### Data for processing
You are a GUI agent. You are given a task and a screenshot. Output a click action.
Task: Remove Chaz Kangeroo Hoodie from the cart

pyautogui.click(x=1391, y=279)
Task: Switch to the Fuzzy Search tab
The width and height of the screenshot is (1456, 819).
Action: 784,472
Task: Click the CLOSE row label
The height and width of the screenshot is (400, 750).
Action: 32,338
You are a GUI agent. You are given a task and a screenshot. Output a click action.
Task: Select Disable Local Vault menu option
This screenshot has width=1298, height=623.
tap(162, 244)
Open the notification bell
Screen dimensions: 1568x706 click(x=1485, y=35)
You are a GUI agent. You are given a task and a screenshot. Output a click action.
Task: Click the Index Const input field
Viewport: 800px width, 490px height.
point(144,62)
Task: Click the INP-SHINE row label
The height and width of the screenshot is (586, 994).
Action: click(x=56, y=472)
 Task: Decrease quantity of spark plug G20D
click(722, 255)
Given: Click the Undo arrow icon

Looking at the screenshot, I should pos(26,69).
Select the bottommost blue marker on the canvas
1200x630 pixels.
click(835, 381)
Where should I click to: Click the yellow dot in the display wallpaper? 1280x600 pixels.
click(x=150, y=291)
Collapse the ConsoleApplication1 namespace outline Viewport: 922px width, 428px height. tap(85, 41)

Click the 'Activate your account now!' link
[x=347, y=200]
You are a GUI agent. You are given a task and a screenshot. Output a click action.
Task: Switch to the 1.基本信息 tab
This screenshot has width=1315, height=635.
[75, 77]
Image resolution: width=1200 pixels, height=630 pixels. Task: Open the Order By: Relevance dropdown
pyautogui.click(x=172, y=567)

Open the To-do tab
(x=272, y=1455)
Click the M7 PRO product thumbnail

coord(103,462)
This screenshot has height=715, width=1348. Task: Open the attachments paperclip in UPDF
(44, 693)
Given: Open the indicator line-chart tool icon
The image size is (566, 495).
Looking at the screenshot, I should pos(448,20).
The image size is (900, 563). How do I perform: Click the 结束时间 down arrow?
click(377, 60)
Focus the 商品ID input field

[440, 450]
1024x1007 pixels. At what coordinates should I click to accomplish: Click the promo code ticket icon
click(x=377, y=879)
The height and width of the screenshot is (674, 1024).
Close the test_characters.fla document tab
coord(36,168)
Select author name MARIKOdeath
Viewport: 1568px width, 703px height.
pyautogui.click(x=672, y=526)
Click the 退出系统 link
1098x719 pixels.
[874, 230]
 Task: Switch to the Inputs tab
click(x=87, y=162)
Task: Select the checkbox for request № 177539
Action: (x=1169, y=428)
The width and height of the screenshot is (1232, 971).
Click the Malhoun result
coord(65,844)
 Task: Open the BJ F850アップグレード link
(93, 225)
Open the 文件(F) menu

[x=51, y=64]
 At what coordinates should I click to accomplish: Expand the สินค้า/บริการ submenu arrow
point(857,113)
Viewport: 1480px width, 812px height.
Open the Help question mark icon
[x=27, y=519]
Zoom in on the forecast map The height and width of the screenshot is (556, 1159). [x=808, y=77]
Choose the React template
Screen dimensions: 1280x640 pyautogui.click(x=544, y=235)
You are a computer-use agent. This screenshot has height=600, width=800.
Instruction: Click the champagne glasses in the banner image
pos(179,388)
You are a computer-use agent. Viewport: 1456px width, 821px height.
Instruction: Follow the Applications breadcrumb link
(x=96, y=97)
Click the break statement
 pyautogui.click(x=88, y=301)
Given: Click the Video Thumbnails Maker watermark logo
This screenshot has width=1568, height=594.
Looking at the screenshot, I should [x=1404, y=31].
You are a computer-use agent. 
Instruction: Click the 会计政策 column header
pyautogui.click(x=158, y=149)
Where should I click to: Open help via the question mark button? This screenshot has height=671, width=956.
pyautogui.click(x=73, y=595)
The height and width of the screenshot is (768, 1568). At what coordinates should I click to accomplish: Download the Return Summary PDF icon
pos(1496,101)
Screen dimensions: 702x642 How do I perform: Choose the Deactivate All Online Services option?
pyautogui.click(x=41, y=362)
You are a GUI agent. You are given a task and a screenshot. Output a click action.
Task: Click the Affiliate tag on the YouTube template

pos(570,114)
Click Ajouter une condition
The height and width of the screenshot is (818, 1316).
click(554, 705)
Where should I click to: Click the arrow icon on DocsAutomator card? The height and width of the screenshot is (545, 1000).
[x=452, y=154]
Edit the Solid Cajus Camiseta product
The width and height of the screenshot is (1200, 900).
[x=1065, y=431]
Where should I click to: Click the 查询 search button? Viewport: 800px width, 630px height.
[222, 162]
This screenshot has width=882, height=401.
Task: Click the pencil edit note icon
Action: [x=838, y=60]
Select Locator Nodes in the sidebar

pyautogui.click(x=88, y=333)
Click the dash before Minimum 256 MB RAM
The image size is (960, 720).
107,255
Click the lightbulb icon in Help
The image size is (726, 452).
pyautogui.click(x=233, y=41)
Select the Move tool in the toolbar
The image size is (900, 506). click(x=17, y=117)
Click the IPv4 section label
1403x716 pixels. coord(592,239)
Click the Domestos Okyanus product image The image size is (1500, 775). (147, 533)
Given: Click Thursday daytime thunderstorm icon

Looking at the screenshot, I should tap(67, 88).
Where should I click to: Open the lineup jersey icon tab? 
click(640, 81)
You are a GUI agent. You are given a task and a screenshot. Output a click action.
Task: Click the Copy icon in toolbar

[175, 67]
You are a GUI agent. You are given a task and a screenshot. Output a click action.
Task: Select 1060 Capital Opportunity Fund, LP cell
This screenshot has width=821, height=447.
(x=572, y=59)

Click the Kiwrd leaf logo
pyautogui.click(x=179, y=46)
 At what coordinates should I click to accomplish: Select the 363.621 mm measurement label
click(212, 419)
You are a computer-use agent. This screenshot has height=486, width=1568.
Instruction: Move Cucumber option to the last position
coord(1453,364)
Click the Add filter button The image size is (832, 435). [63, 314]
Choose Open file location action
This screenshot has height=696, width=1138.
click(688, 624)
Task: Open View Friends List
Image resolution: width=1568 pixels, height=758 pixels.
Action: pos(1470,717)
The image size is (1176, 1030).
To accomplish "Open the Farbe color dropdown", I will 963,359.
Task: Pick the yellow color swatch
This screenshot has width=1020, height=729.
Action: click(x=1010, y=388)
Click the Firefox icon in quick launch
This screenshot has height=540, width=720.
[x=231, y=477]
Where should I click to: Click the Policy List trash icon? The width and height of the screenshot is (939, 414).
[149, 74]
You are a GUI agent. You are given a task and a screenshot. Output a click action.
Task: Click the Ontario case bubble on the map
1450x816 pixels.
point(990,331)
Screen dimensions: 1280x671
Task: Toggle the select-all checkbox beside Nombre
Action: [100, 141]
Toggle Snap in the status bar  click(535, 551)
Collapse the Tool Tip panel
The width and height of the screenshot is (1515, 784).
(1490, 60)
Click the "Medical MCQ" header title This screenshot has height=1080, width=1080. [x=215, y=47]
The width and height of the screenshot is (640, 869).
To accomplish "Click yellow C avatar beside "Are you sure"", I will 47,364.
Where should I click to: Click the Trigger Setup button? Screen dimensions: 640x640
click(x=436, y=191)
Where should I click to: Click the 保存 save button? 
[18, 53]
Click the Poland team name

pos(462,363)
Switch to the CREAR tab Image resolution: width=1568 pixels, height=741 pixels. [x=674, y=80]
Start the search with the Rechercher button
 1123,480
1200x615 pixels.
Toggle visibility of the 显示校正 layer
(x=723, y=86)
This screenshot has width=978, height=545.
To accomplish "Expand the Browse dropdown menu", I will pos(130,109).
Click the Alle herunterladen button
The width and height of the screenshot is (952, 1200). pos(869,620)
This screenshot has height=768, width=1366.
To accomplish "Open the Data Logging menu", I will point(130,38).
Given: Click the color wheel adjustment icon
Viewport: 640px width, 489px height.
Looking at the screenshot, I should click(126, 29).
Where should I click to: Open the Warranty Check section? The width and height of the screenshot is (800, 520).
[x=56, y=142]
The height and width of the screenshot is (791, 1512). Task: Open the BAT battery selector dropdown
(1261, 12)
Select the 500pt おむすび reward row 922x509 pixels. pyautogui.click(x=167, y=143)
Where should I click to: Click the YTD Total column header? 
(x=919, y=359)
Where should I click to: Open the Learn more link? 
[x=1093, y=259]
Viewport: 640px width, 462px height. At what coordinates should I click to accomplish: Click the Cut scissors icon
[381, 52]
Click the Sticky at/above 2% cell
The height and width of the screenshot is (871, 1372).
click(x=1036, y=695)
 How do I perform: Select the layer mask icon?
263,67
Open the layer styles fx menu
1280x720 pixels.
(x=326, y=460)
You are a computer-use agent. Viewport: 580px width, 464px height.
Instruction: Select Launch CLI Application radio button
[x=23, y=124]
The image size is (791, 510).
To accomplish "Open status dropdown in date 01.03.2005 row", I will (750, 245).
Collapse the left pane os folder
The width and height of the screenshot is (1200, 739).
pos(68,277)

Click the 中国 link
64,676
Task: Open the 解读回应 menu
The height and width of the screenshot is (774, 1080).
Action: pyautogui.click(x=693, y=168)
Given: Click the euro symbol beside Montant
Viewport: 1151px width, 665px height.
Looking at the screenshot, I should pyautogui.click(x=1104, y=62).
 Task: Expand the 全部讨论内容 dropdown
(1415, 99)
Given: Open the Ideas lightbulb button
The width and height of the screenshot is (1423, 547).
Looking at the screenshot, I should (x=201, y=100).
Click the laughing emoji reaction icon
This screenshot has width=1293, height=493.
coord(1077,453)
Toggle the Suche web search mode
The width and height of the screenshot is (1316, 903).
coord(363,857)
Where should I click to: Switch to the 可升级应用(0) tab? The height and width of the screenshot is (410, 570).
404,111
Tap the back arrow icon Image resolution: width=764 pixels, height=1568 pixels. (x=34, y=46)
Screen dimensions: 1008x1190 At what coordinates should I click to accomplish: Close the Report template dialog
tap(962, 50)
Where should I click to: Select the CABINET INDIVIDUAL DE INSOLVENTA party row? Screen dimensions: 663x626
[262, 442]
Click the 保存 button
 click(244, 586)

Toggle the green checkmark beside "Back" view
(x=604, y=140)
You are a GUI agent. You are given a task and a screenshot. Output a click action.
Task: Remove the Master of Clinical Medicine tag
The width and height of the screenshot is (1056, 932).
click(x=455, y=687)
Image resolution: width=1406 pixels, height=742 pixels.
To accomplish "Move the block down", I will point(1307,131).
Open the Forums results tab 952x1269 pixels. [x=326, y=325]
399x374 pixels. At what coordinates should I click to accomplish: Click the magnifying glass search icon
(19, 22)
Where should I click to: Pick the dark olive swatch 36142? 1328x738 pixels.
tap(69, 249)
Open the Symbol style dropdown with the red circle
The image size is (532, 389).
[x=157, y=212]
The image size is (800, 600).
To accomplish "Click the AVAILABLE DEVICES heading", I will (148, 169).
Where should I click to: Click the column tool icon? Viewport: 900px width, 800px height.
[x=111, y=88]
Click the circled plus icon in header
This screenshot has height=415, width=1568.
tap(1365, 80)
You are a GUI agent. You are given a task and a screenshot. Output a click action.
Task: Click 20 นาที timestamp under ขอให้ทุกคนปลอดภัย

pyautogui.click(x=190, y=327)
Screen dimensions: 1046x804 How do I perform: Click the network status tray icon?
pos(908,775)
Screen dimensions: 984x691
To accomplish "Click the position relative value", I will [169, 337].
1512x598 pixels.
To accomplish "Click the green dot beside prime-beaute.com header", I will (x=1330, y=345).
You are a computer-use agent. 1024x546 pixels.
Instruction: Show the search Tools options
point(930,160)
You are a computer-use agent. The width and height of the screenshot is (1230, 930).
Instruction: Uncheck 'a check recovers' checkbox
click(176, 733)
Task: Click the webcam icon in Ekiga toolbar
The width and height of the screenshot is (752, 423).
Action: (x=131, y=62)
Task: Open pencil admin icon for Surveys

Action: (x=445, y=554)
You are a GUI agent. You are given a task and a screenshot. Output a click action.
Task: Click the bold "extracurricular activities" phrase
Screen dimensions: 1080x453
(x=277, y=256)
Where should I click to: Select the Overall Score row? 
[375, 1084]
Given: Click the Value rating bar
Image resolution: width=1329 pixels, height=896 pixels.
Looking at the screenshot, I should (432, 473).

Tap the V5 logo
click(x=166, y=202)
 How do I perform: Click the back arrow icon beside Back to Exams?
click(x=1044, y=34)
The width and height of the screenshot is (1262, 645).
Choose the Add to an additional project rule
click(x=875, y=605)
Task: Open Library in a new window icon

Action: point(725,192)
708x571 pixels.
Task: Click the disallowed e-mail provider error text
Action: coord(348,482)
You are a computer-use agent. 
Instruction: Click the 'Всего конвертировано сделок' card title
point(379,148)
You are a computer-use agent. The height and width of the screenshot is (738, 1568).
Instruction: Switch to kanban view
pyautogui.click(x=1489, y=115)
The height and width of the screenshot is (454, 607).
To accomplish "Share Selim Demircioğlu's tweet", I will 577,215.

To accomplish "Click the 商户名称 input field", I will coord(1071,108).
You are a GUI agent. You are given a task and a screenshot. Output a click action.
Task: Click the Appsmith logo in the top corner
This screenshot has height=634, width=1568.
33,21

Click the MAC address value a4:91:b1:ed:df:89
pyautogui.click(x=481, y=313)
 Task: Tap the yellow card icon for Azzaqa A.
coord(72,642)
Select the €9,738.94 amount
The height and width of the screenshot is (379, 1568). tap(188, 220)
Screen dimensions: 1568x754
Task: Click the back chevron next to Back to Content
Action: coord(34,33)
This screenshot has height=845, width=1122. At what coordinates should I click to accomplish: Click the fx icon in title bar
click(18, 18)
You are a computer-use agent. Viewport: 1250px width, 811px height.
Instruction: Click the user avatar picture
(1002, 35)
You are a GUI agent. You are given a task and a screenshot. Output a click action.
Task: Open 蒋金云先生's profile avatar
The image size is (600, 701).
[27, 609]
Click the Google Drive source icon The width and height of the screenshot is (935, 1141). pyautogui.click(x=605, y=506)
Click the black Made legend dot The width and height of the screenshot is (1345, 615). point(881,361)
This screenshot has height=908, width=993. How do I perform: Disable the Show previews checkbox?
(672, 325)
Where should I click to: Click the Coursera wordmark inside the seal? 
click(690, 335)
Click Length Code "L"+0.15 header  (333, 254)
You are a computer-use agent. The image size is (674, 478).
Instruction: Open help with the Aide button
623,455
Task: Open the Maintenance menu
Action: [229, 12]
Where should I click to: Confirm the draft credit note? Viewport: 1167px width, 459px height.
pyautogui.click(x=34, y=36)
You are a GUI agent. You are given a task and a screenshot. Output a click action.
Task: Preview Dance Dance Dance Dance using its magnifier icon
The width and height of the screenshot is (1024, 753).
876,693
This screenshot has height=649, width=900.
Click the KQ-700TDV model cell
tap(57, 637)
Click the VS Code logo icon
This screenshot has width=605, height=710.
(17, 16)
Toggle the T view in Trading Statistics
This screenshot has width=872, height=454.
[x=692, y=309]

### Problem requirements
Begin at the line that has "Task: Click 20" in the entries above; stop after the line that has "Task: Click the bold". Transcribe exactly those lines and no others.

### Response
Task: Click 20 นาที timestamp under ขอให้ทุกคนปลอดภัย

pyautogui.click(x=190, y=327)
Screen dimensions: 1046x804 How do I perform: Click the network status tray icon?
pos(908,775)
Screen dimensions: 984x691
To accomplish "Click the position relative value", I will [169, 337].
1512x598 pixels.
To accomplish "Click the green dot beside prime-beaute.com header", I will (x=1330, y=345).
You are a computer-use agent. 1024x546 pixels.
Instruction: Show the search Tools options
point(930,160)
You are a computer-use agent. The width and height of the screenshot is (1230, 930).
Instruction: Uncheck 'a check recovers' checkbox
click(176, 733)
Task: Click the webcam icon in Ekiga toolbar
The width and height of the screenshot is (752, 423).
Action: (x=131, y=62)
Task: Open pencil admin icon for Surveys

Action: (x=445, y=554)
You are a GUI agent. You are given a task and a screenshot. Output a click action.
Task: Click the bold "extracurricular activities" phrase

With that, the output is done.